Task objective: Could you repeat the rows from the line containing "This screenshot has width=949, height=495." through the end of the rows, both ends included, with "Uncheck" replaced by "Clear" and nothing else changed?

Information shown:
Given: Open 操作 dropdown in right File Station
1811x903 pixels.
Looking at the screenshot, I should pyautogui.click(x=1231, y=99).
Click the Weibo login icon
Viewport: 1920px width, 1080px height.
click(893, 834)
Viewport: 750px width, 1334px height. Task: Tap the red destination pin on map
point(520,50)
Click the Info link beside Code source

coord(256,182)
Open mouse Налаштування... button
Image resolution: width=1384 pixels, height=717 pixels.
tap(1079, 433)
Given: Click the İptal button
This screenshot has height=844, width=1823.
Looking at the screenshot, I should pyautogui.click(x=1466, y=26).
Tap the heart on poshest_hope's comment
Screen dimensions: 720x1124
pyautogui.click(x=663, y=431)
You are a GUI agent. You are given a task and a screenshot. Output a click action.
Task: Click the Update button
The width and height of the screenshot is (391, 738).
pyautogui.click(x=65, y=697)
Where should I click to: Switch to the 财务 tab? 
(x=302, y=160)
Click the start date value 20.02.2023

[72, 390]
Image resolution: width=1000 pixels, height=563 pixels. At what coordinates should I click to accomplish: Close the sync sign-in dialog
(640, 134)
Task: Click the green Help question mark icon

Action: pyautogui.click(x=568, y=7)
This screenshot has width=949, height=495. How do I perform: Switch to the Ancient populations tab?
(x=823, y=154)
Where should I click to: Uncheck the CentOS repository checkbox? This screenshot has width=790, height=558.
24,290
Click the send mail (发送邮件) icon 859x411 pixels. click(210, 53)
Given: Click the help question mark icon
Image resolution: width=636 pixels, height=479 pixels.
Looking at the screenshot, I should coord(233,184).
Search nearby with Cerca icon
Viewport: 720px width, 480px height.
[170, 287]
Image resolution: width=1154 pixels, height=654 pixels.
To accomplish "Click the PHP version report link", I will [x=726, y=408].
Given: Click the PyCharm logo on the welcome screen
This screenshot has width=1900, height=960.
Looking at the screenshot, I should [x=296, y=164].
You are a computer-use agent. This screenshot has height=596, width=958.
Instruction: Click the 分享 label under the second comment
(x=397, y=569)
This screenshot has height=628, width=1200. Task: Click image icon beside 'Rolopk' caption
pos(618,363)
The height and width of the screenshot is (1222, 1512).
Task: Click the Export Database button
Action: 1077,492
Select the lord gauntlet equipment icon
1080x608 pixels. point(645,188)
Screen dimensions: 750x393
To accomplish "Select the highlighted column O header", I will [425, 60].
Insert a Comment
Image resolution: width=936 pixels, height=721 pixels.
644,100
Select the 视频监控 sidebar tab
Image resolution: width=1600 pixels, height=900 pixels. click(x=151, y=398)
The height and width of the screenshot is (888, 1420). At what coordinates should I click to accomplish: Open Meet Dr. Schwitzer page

The output:
This screenshot has width=949, height=495. How do I perform: Switch to the Ancient populations tab?
(x=823, y=154)
Where should I click to: Clear the CentOS repository checkbox? This screenshot has width=790, height=558.
24,290
Click the send mail (发送邮件) icon 859x411 pixels. click(210, 53)
Given: Click the help question mark icon
Image resolution: width=636 pixels, height=479 pixels.
Looking at the screenshot, I should coord(233,184).
Search nearby with Cerca icon
Viewport: 720px width, 480px height.
[170, 287]
Image resolution: width=1154 pixels, height=654 pixels.
To accomplish "Click the PHP version report link", I will [x=726, y=408].
Given: Click the PyCharm logo on the welcome screen
This screenshot has width=1900, height=960.
Looking at the screenshot, I should [x=296, y=164].
You are a computer-use agent. This screenshot has height=596, width=958.
Instruction: Click the 分享 label under the second comment
(x=397, y=569)
This screenshot has height=628, width=1200. Task: Click image icon beside 'Rolopk' caption
pos(618,363)
The height and width of the screenshot is (1222, 1512).
Task: Click the Export Database button
Action: 1077,492
Select the lord gauntlet equipment icon
1080x608 pixels. point(645,188)
Screen dimensions: 750x393
To accomplish "Select the highlighted column O header", I will [425, 60].
Insert a Comment
Image resolution: width=936 pixels, height=721 pixels.
644,100
Select the 视频监控 sidebar tab
Image resolution: width=1600 pixels, height=900 pixels. click(x=151, y=398)
The height and width of the screenshot is (888, 1420). At what coordinates should I click to accomplish: Open Meet Dr. Schwitzer page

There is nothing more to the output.